Widjojo juga melengkapi kemampuan militernya di Amerika Serikat. Tugas belajar di US Army Command & General Staff College, Fort Leaven Worth. Semacam Sesko atau Seskoad. Lepas dari sini, prajurit yang menghabiskan tugasnya sebagai perwira muda di Surabaya tersebut, kariernya melejit.

Makin dikenal ketika menjabat komandan Puspassus AD. Pasukan elite TNI-AD. Sebelumnya bernama RPKAD. Kesatuan itu juga pernah bernama Kopassandha. Dan kini pasukan bergengsi tersebut bernama Kopassus.

Widjojo menjadi komandan Puspassus di awal Orde Baru (1967–1970). Ia menggantikan Kolonel Sarwo Edi Wibowo. Hanya prajurit andal yang menempati pos komandan pasukan para komando.

Dua kali menjabat panglima kodam. Yakni, Pangdam Merdeka, Sulawesi Utara (19701971), dan Pangdam Brawijaya (19711975). Mendapat tugas di Jatim, Widjojo seperti pulang kampung. Sebab, dari sana karier militernya dirintis. Malang dan Surabaya.

Dari rekan-rekanya sesama angkatan ’45, ia bisa dibilang salah satu yang istimewa. Sebab, Widjojo mencapai bintang empat. Jenderal penuh.

Ia mendapat jenderal bintang empat saat dipercaya sebagai kepala staf Kopkamtib (1980–1982). Berduet dengan Laksamana Soedomo yang menjabat panglima Kopkamtib. Lembaga itulah yang menjadi alat untuk mengamankan pemerintah Soeharto. Termasuk untuk meredam kelompok yang dianggap radikal dan dinilai berbau subversif.

Kopkamtib sempat berubah nama menjadi Bakostranas. Sangat ”diwaspadai” para aktivis. Pasalnya, lembaga itulah yang mewaspadai aktivis. Di era reformasi, lembaga tersebut dilikuidasi.

Widjojo hanya dua tahun di Kopkamtib. Itu pun jadi ujung kariernya di militer.

Selepas di militer, Widjojo melanjutkan pengabdiannya di dunia olahraga.
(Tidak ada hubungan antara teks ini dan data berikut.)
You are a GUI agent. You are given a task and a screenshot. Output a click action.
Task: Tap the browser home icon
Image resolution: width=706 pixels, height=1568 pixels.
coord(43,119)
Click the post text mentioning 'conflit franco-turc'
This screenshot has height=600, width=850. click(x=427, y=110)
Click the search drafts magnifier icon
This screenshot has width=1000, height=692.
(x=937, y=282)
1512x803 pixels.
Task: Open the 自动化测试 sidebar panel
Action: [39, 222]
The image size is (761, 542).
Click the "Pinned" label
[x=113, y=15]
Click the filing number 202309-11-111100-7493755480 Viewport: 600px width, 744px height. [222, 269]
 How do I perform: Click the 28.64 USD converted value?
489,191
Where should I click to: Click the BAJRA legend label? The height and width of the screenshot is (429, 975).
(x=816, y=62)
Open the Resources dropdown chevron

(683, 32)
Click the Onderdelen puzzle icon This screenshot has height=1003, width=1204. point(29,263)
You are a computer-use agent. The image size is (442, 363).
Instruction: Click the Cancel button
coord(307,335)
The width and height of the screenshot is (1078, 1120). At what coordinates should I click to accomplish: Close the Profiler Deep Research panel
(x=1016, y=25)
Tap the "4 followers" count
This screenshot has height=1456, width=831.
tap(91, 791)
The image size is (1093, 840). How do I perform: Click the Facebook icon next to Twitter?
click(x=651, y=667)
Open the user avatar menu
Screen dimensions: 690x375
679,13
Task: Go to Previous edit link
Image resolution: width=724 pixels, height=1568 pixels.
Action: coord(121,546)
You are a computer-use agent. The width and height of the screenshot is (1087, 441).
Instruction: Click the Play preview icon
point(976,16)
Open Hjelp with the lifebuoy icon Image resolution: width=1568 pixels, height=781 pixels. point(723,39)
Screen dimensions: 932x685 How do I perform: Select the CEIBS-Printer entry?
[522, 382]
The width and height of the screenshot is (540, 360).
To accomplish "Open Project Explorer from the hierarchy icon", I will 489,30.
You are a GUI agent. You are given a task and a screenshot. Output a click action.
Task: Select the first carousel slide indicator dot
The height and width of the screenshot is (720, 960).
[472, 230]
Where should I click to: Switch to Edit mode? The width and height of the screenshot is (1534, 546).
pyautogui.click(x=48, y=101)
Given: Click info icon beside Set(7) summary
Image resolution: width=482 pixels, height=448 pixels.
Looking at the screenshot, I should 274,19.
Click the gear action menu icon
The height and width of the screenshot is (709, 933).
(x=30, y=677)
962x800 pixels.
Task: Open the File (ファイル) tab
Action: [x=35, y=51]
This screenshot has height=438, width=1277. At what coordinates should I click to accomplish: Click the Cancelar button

Sempat menjadi ketua PORKI yang kini menjadi FORKI (Federasi Olahraga Karate-do Indonesia).

Di kalangan komunitas tenis, ia juga mencurahkan tenaga dan pikirannya. Rutin menyelenggarakan Piala Widjojo Sudjono. Level internasional.

KONI mengapresiasi pengabdiannya dengan penghargaan KONI Lifetime Achievment in Sports.  Penghargaan itu diberikan tahun lalu. Sebuah penghargaan istimewa di ujung pengabdian.